The global economic long-term potential of modern biomass in a climate-constrained world

Low-stabilization scenarios consistent with the 2 °C target project large-scale deployment of purpose-grown lignocellulosic biomass. In case a GHG price regime integrates emissions from energy conversion and from land-use/land-use change, the strong demand for bioenergy and the pricing of terrestrial emissions are likely to coincide. We explore the global potential of purpose-grown lignocellulosic biomass and ask the question how the supply prices of biomass depend on prices for greenhouse gas (GHG) emissions from the land-use sector.
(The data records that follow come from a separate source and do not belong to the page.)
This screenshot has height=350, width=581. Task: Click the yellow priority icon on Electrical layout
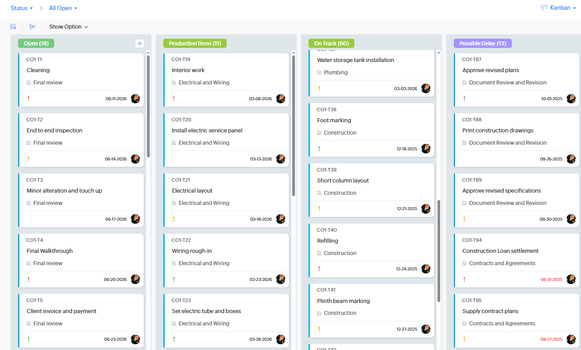(174, 219)
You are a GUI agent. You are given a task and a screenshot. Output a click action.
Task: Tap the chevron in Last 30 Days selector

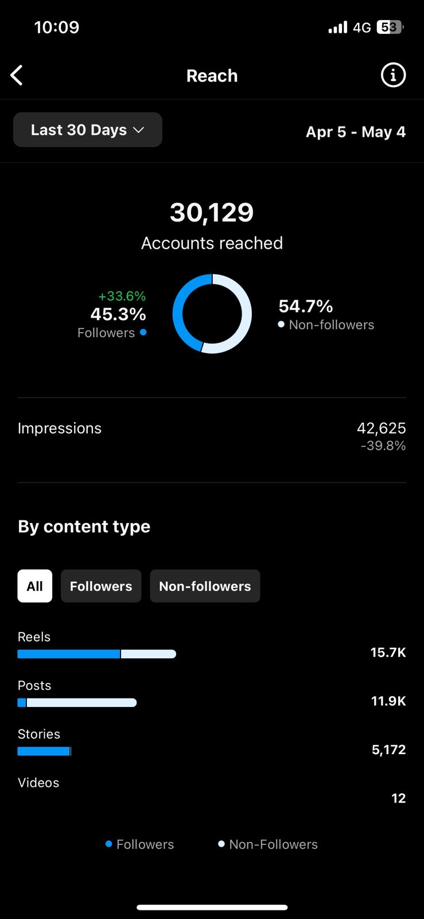click(138, 130)
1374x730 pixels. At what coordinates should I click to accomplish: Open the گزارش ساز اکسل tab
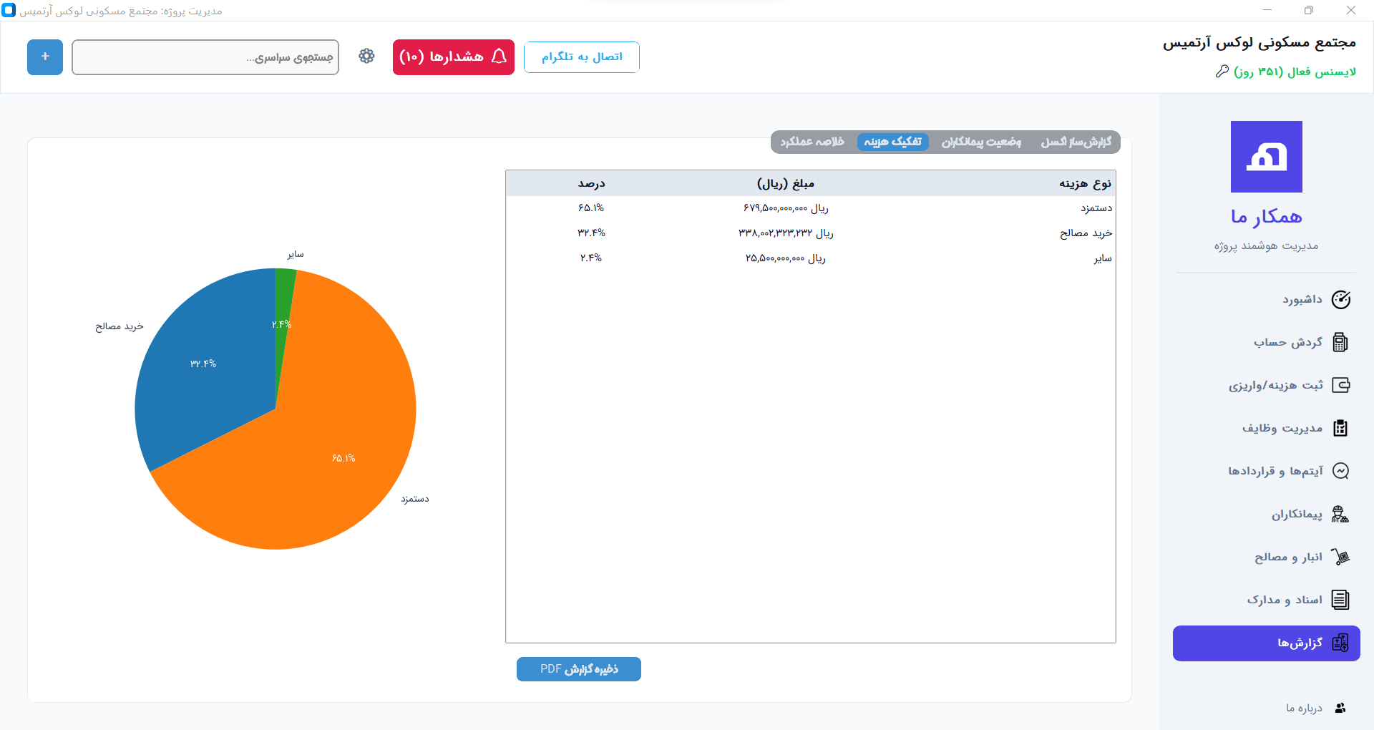click(x=1076, y=142)
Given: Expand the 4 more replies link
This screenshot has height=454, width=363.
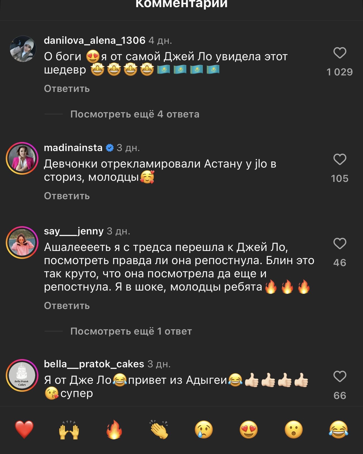Looking at the screenshot, I should [135, 114].
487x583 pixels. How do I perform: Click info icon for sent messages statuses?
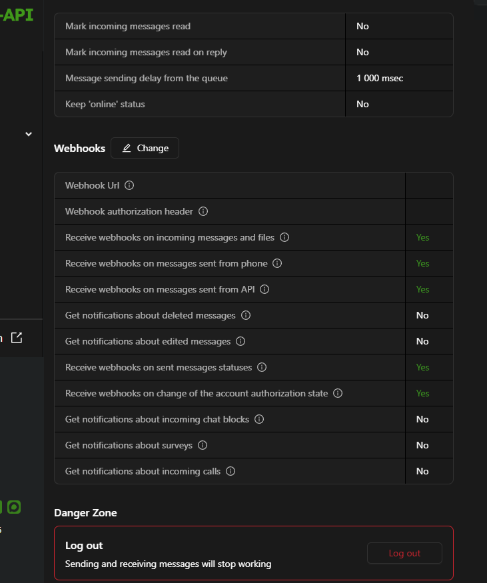click(x=262, y=367)
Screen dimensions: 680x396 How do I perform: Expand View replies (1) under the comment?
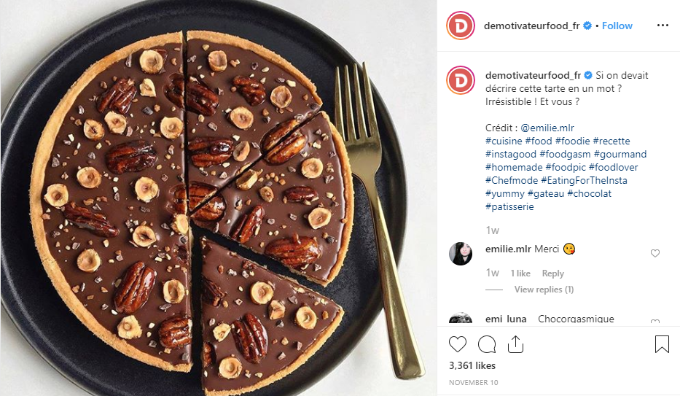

Using the spatially explicit global land-use optimization model MAgPIE, we construct bioenergy supply curves for ten world regions and a global aggregate in two scenarios, with and without a GHG tax. We find that the implementation of GHG taxes is crucial for the slope of the supply function and the GHG emissions from the land-use sector. Global supply prices start at $5 GJ ^−1 and increase almost linearly, doubling at 150 EJ (in 2055 and 2095). The GHG tax increases bioenergy prices by $5 GJ ^−1 in 2055 and by $10 GJ ^−1 in 2095, since it effectively stops deforestation and thus excludes large amounts of high-productivity land. Prices additionally increase due to costs for N _2 O emissions from fertilizer use. The GHG tax decreases global land-use change emissions by one-third. However, the carbon emissions due to bioenergy production increase by more than 50% from conversion of land that is not under emission control. Average yields required to produce 240 EJ in 2095 are roughly 600 GJ ha ^−1 yr ^−1 with and without tax.